Sigmoidin A (SGN) is a prenylated flavanone derivative of eriodictyol (ERD) with reported moderate antioxidant, antimicrobial and anti-inflammatory activity. Since ERD and other structurally similar antioxidant phenolic compounds have been shown to induce prooxidative macromolecular damage and cytotoxicity in cancer cells, the comparative IN VITRO effects of these structural analogues on cancer cell viability and Cu(II)-dependent DNA damage were studied. In the presence of Cu(II) ions, both SGN and ERD (7.4-236 microM) caused comparable concentration-dependent pBR322 plasmid DNA strand scission. The DNA damage induced by SGN and ERD could be abolished by ROS scavengers, glutathione (GSH) and catalase as well as EDTA and a specific Cu(I) chelator neocuproine. Both ERD and SGN readily reduce Cu(II) to Cu(I) suggesting a prooxidative mechanism of DNA damage. In a cell free system, ERD and SGN did also show comparable radical scavenging activity. SGN was, however, by an order of magnitude more cytotoxic to cancer cells than ERD and this effect was significantly attenuated by GSH suggesting a prooxidative mechanism of cell death. A depletion of intracellular GSH level by SGN in cancer cells is also demonstrated.
Anti-inflammatory activities of two flavanones, sigmoidin A and sigmoidin B, from Erythrina sigmoidea.[Pubmed:14994185]
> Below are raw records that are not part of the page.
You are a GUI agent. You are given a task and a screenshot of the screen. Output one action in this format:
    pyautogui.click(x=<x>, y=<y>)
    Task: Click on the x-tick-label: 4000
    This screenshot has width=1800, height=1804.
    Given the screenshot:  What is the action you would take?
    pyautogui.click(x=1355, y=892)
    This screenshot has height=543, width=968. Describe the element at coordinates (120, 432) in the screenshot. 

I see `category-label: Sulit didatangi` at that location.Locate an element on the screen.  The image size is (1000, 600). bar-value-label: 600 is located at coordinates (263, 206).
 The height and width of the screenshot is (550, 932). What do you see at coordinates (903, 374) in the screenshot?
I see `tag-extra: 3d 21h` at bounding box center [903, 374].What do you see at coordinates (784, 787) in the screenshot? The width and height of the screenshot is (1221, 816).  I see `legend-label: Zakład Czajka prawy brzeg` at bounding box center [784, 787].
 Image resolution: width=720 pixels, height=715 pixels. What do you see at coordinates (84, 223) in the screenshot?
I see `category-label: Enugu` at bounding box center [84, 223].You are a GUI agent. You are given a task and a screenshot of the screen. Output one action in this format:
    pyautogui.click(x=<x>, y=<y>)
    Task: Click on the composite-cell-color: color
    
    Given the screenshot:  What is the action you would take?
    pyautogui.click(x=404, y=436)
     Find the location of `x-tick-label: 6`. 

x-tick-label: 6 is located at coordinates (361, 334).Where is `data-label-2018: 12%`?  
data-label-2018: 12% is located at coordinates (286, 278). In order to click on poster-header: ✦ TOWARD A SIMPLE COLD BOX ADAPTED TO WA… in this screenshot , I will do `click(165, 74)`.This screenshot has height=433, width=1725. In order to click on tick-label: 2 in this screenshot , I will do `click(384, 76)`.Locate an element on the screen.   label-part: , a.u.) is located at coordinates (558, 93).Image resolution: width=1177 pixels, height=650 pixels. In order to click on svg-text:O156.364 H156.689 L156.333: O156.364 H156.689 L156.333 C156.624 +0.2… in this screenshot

Planta Med. 2004 Feb;70(2):104-7.
Two prenylated flavanones isolated from Erythrina sigmoidea Hua (sigmoidin A and sigmoidin B) were studied for their ability to inhibit the stable 1,1-diphenyl-2-picrylhydrazyl (DPPH) free radical and arachidonic acid metabolism. In addition, the compounds were studied in two experimental models of inflammation induced in mouse ears by 12- O-tetradecanoylphorbol 13-acetate (TPA) and the phospholipase A (2)-induced mouse paw oedema. Both sigmoidins A and B proved to be potent scavengers of the DPPH radical, while the study of the inhibition of arachidonic acid metabolism demonstrated that these same compounds were selective inhibitors of 5-lipoxygenase, with no effect on cyclooxygenase-1 activity. Dose-response inhibitor potency was established for sigmoidin A (IC (50) = 31 microM). In the assay of phospholipase A (2)-induced mouse paw oedema, only the sigmoidin B derivative inhibited oedema formation at 60 min, showing a percentage of inhibition below that obtained with cyproheptadine (59 % vs. 74 %). In the TPA test, sigmoidins A and B decreased the induced oedema by 89 % and 83 %, respectively. This is the first time that the anti-inflammatory activity and antioxidant properties of these prenylflavanones have been reported. The results indicate that the compounds have different mechanisms of action depending on whether one or two prenyl groups are present in ring B.